Ma allora perché Marzano non può accettare la morte di Noa? La ragazzina olandese ha preso molto sul serio il dogma non scritto, che la stessa opinionista afferma con forza, della assoluta intangibilità della volontà individuale: nessuno, assolutamente nessuno, ha il diritto di interferire nella mia volontà. Ora, credo sia davvero difficile smentire il dato, ormai sotto gli occhi di tutti, che se c’è una cosa che è facilissimamente violabile, condizionabile, manipolabile, attraverso sottili giochi comunicativi e di mercato, sia proprio la nostra volontà. Quando avevo come colleghi due bravi docenti di “tecniche della comunicazione di massa”, di fronte a certe affermazioni sulla inviolabilità della volontà individuale si mettevano a ridere, perché sapevano bene come e quanto questa affermazione fosse solo una arma di distrazione di massa, per non farci vedere il potere delle persuasioni più o meno occulte in cui costantemente viviamo.

Poi leggo la storia di Alice (https://www.letteradonna.it/it/articoli/punti-di-vista/2019/06/06/depressione-disturbi-alimentari-abusi-noa-pothoven/28469/), dandola per vera (non ho modo di verificarla al momento). E lì scopro che la diversa fine della vicenda di Alice, analoga a quella di Noa, sta, secondo il dott. Mendolicchio (psichiatra e psicanalista, Direttore Sanitario della struttura in cui Alice è stata curata) “nel fare in modo che il soggetto faccia un incontro positivo con l’Altro”. Cioè che l’altro sia “capace di farsi presenza e di accogliere quel grido di dolore a lungo soffocato e costretto in un corpo sofferente” e a partire da li aprire una possibilità di cura.

Allora, però, come non vedere la contraddizione? Se il dogma non scritto, ma potentemente creduto oggi è: nessuno, assolutamente nessuno, ha il diritto di interferire nella mia volontà, come sarà possibile la presenza di un altro che cura?

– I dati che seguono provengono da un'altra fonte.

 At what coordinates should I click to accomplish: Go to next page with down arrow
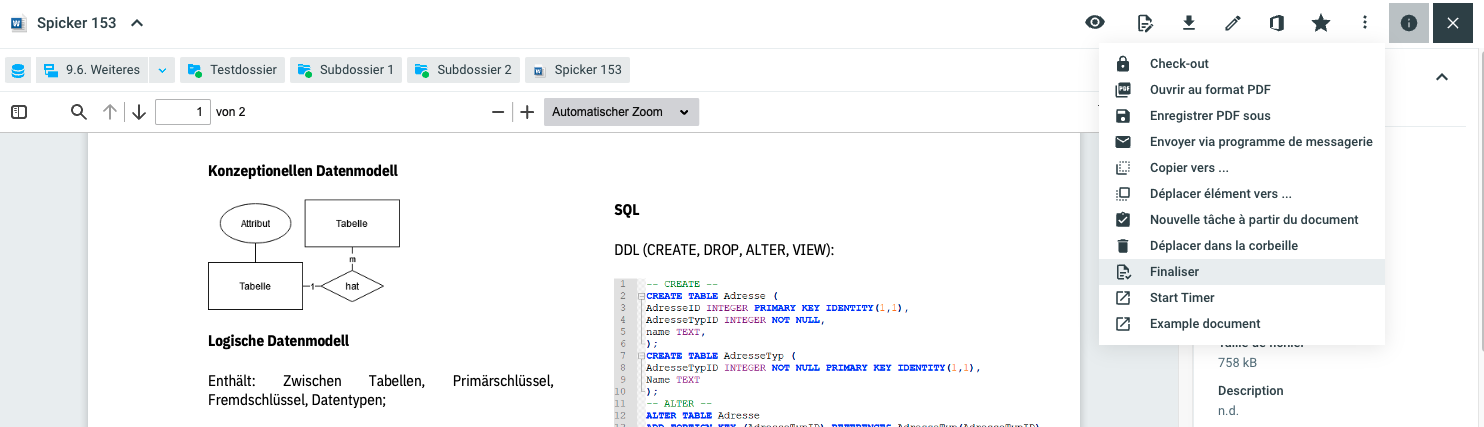(138, 112)
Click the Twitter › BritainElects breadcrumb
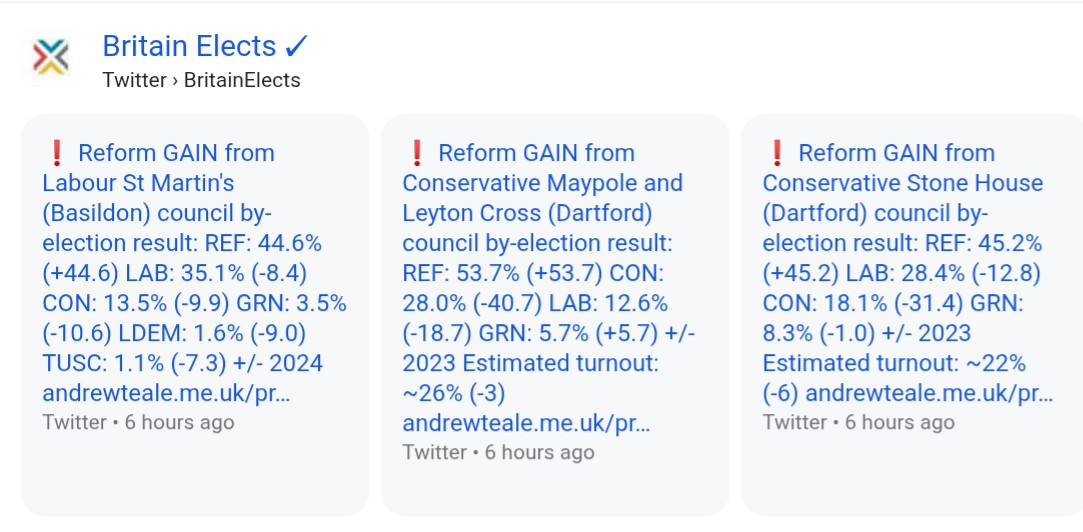Screen dimensions: 1083x532 [x=201, y=80]
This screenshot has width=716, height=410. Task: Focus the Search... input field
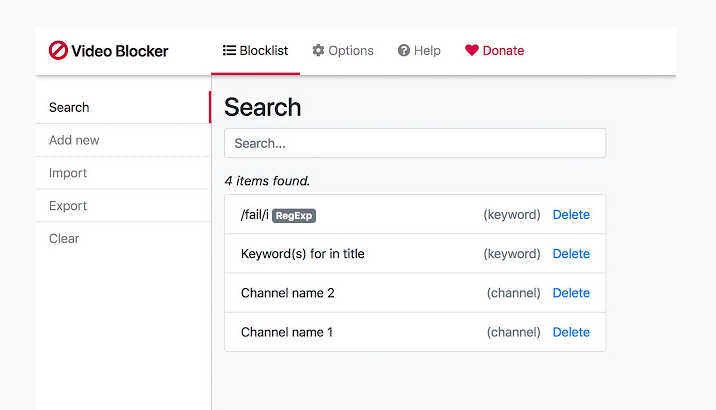(x=414, y=143)
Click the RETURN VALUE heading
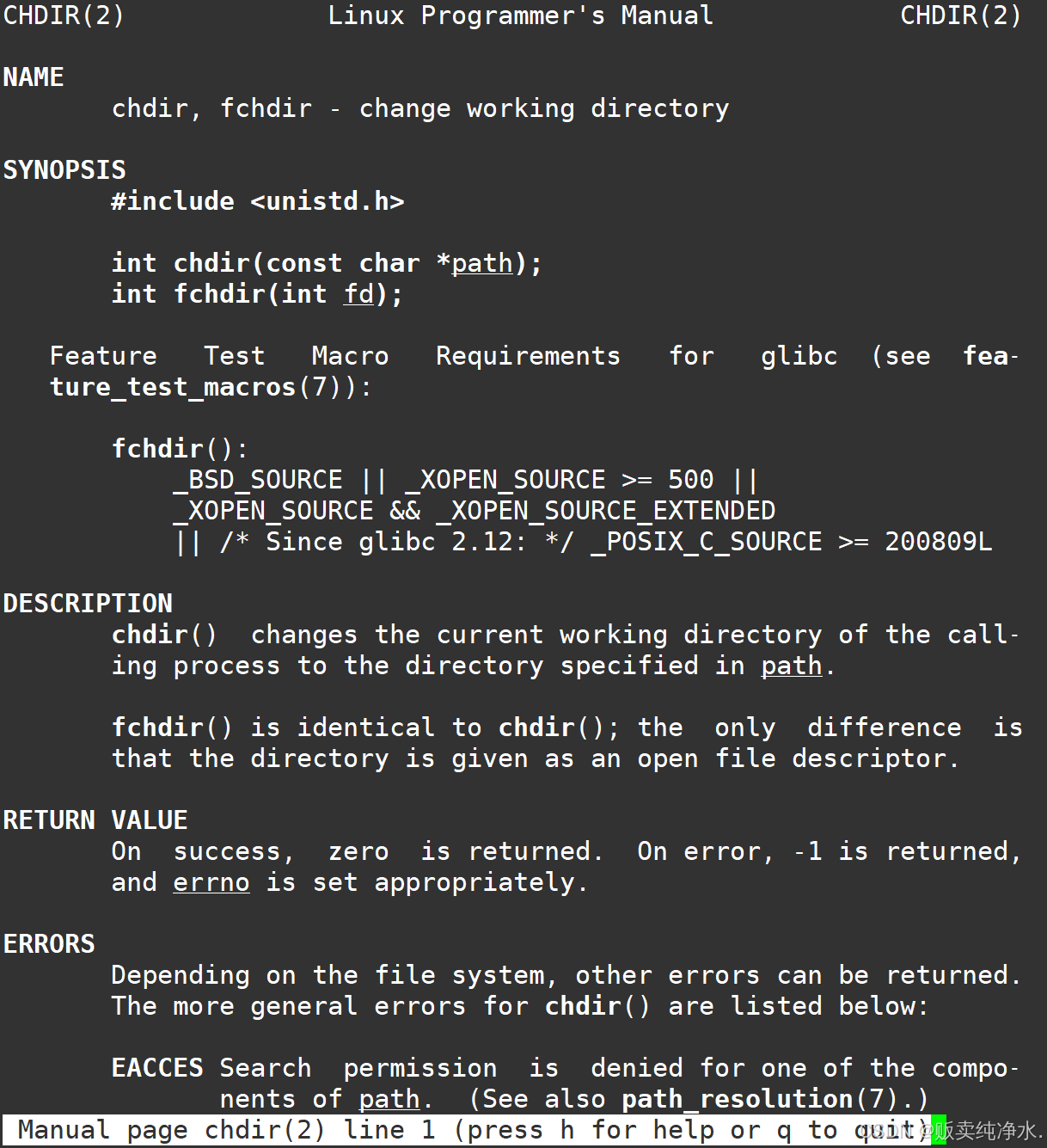The height and width of the screenshot is (1148, 1047). click(95, 820)
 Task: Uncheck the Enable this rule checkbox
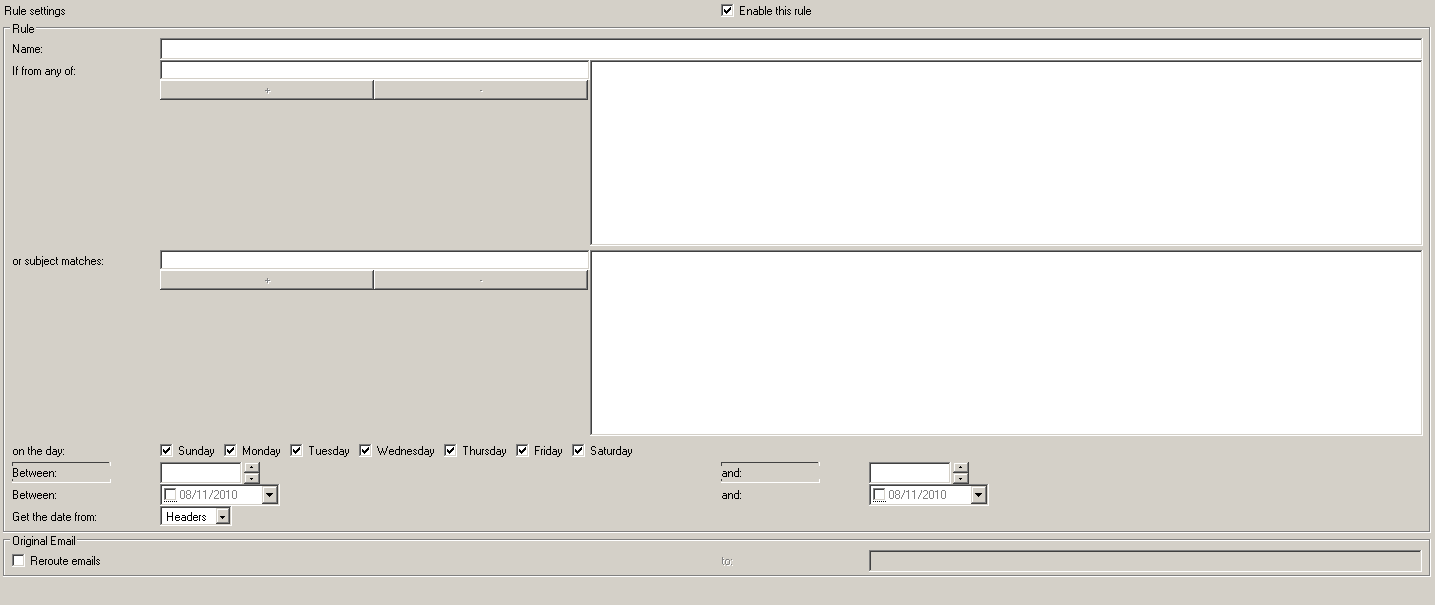click(727, 11)
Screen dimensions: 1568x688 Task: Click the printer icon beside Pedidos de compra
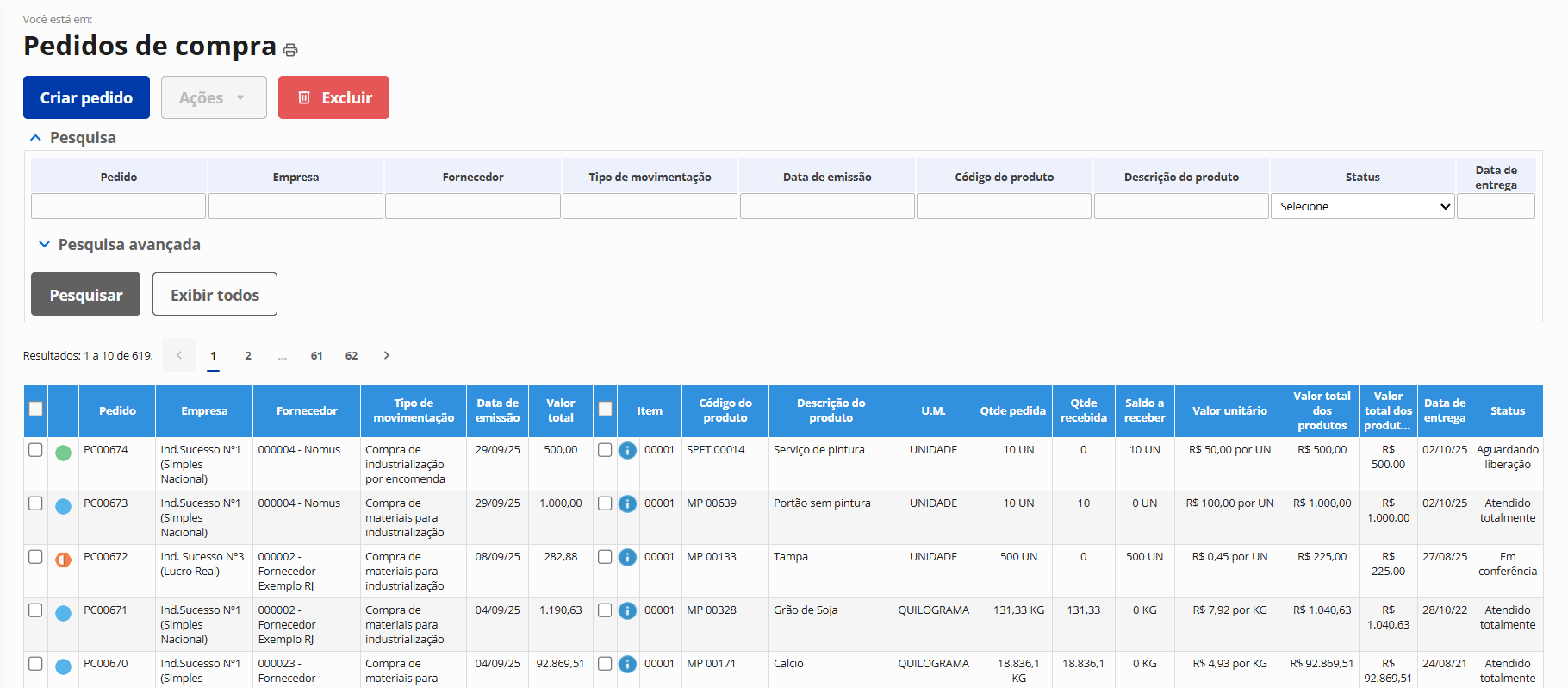coord(290,50)
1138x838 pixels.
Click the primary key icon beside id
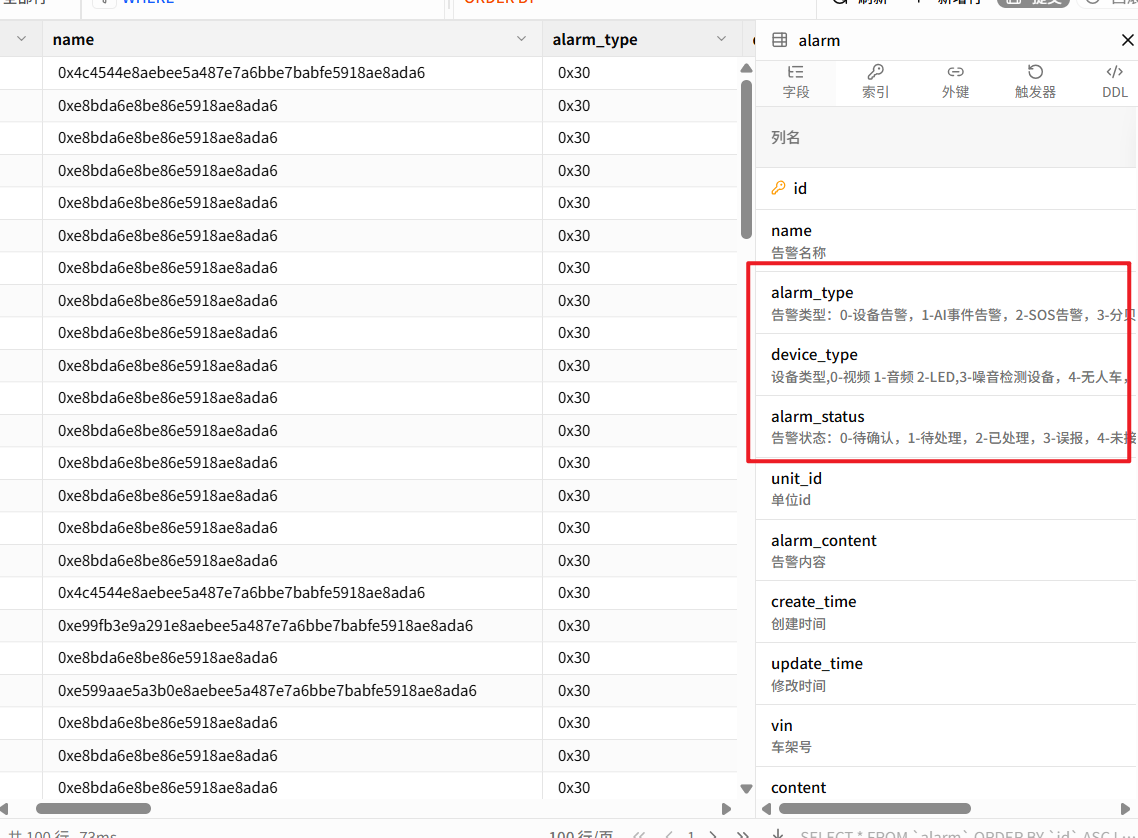click(x=778, y=188)
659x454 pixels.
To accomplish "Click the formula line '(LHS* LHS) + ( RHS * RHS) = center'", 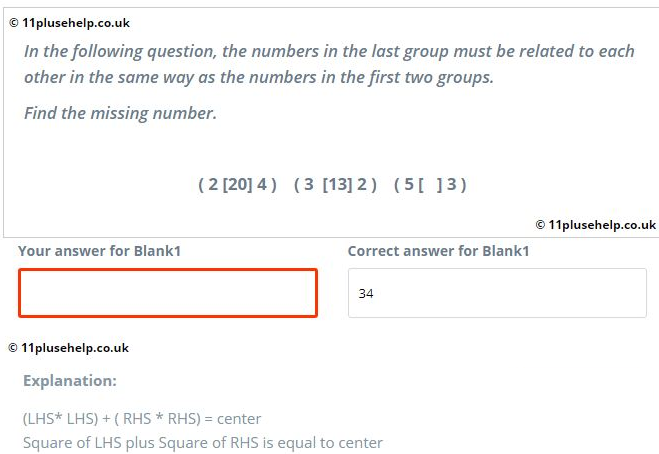I will pos(142,418).
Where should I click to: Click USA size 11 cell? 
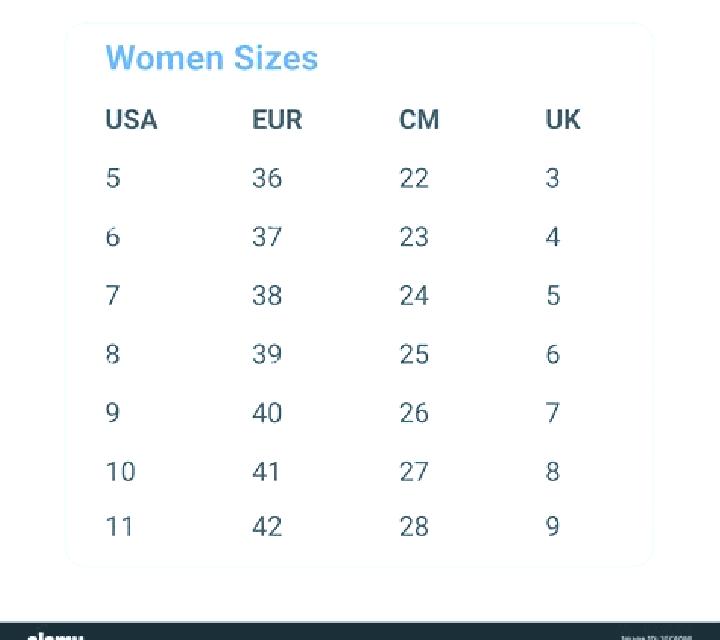coord(119,526)
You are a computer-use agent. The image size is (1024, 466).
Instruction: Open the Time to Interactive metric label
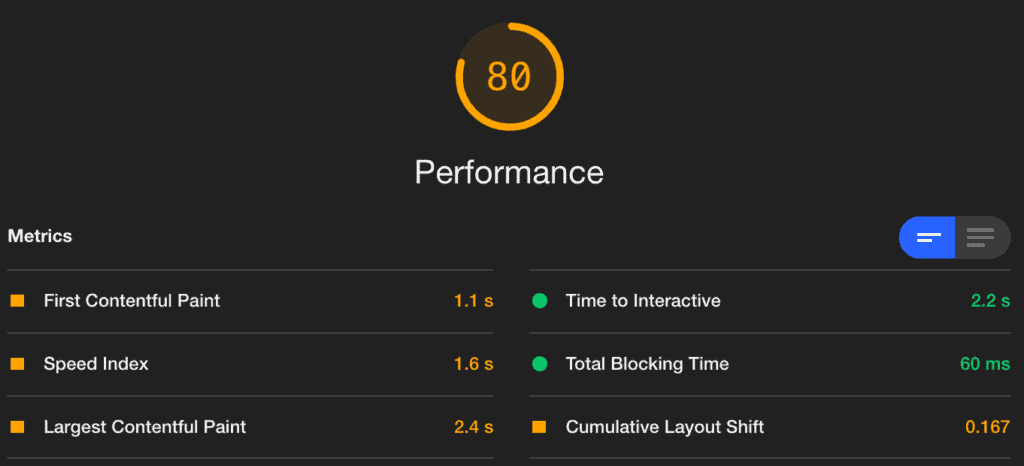[x=643, y=301]
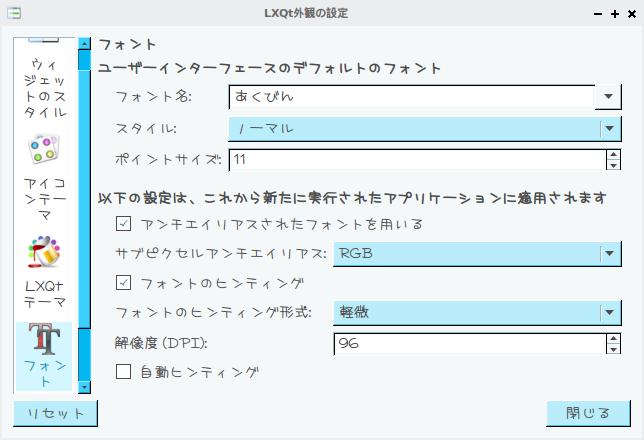Click the リセット button
Viewport: 644px width, 440px height.
tap(55, 413)
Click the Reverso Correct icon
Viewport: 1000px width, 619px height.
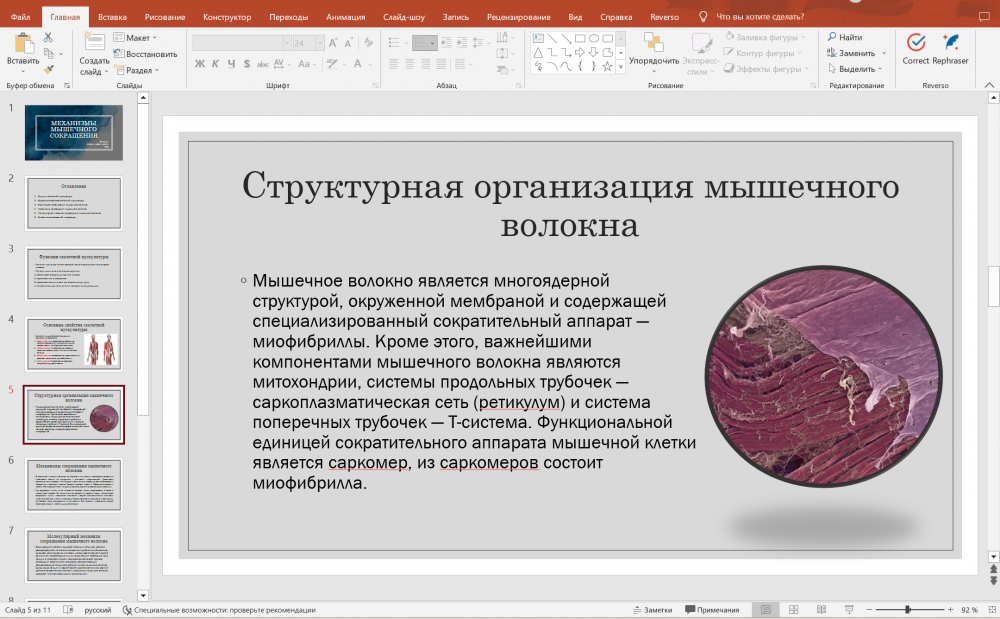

Perché è evidente che curare significa promuovere un cambiamento nella volontà di chi vuole farla finita. Altrimenti non possiamo parlare di cura. Infatti, nel dogma non scritto, l’altro può essere presente solo come accompagnatore e realizzatore della volontà della persona, senza nessun potere di promuovere in essa un cambiamento. Anche la cura, quindi, tende ad essere un’interferenza sulla volontà individuale.

Quando ragiono di questo con i miei studenti, di fronte al loro radicale assenso al dogma non scritto gli chiedo di guardarsi nel mezzo della pancia. “Perché prof.?” “Cosa vedi nel mezzo della tua pancia?” “Bhè, prof. Cosa vedo… l’ombelico, perché?” “Sai cosa è?” “Eh certo, quando mi hanno tagliato il cordone ombelicale, e allora?” “E cosa ti ricorda a proposito della tua volontà?” “Ma cosa centra, mica ho scelto io che me lo tagliassero”. “Appunto! La tua origine non l’hai scelta tu, l’ombelico te lo ricorda sempre. Se oggi puoi dire che la tua volontà è assolutamente intangibile è perché qualcuno te lo ha reso possibile, non lo hai deciso da sola. Nessuno vuole sé stesso. Al massimo ci accettiamo. E quindi dovremmo riconoscere che la nostra volontà non è assoluta”.

Ma sembra che molti oggi si guardino compiaciuti il proprio ombelico, pensandosi il centro del mondo, senza più riconoscere il significato di quello strano nodo al centro del nostro corpo. Si diceva una volta che “si vendeva l’anima al diavolo”. A me sembra che oggi abbiamo venduto il corpo al mercato, così la nostra anima è rimasta senza fondamento e illusoriamente pensa di auto fondarsi.